## Exercise prompt:
Using the records below, transcribe word for word the stretch from the line that contains "The image size is (558, 671)." through the line that contains "Click the left port circle on cylinder body", both end lines included, and nothing else.

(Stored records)
--------------------------------------------------

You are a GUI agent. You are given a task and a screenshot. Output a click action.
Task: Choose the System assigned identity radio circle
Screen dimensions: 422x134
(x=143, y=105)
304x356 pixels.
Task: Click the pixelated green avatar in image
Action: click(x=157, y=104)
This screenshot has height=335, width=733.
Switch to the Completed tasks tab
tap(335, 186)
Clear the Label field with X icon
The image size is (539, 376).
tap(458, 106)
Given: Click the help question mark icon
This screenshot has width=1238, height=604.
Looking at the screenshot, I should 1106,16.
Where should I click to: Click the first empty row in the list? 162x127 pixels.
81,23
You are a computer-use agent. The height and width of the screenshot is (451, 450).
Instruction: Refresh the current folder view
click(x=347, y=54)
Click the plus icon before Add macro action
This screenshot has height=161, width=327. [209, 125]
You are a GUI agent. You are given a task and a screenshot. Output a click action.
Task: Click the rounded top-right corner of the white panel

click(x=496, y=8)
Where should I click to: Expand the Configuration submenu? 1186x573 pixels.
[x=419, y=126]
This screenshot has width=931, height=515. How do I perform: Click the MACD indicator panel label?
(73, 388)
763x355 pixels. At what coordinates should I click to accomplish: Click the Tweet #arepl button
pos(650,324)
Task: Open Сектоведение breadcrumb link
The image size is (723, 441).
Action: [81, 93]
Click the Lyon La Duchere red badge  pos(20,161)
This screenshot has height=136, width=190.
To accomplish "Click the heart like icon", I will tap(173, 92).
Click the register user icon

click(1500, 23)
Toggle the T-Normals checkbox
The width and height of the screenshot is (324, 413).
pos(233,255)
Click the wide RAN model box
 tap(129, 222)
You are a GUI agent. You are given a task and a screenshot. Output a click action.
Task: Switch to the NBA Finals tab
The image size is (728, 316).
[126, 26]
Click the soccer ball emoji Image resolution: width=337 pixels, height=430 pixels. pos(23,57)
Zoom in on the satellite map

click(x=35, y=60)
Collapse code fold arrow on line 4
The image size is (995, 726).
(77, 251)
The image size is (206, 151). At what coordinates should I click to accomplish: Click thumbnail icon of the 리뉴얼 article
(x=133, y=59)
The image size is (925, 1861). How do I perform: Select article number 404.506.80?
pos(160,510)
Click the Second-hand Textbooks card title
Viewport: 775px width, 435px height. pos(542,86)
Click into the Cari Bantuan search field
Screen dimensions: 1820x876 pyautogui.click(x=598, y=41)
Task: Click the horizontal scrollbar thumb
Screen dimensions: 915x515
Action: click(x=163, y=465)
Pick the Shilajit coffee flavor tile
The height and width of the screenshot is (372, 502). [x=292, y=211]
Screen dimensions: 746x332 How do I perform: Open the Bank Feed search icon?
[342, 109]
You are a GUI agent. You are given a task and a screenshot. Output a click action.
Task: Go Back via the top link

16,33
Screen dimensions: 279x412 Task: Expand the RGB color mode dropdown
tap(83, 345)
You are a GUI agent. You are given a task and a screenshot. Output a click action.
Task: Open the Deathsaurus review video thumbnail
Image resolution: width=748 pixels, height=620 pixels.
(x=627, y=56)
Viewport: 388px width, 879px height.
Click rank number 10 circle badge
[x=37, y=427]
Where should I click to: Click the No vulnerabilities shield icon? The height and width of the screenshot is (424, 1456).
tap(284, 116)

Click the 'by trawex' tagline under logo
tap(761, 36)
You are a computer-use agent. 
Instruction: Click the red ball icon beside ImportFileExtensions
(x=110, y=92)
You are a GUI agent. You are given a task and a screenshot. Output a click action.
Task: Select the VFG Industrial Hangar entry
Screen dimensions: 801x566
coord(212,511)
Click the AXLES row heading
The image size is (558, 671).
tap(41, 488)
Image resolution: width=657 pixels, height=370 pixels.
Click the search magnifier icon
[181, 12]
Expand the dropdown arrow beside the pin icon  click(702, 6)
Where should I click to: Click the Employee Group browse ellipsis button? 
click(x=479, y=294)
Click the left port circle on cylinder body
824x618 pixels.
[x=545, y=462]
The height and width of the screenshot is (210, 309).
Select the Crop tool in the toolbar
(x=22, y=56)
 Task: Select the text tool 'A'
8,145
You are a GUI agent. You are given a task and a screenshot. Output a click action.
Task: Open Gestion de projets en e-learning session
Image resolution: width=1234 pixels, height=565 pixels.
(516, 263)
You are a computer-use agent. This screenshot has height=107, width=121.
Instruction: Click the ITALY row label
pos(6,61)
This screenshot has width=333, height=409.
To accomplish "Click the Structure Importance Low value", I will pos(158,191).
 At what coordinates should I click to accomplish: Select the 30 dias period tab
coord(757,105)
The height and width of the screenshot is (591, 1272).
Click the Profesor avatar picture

--------------------------------------------------

## Output for this task:
The image size is (558, 671).
tap(41, 488)
Image resolution: width=657 pixels, height=370 pixels.
Click the search magnifier icon
[181, 12]
Expand the dropdown arrow beside the pin icon  click(702, 6)
Where should I click to: Click the Employee Group browse ellipsis button? 
click(x=479, y=294)
Click the left port circle on cylinder body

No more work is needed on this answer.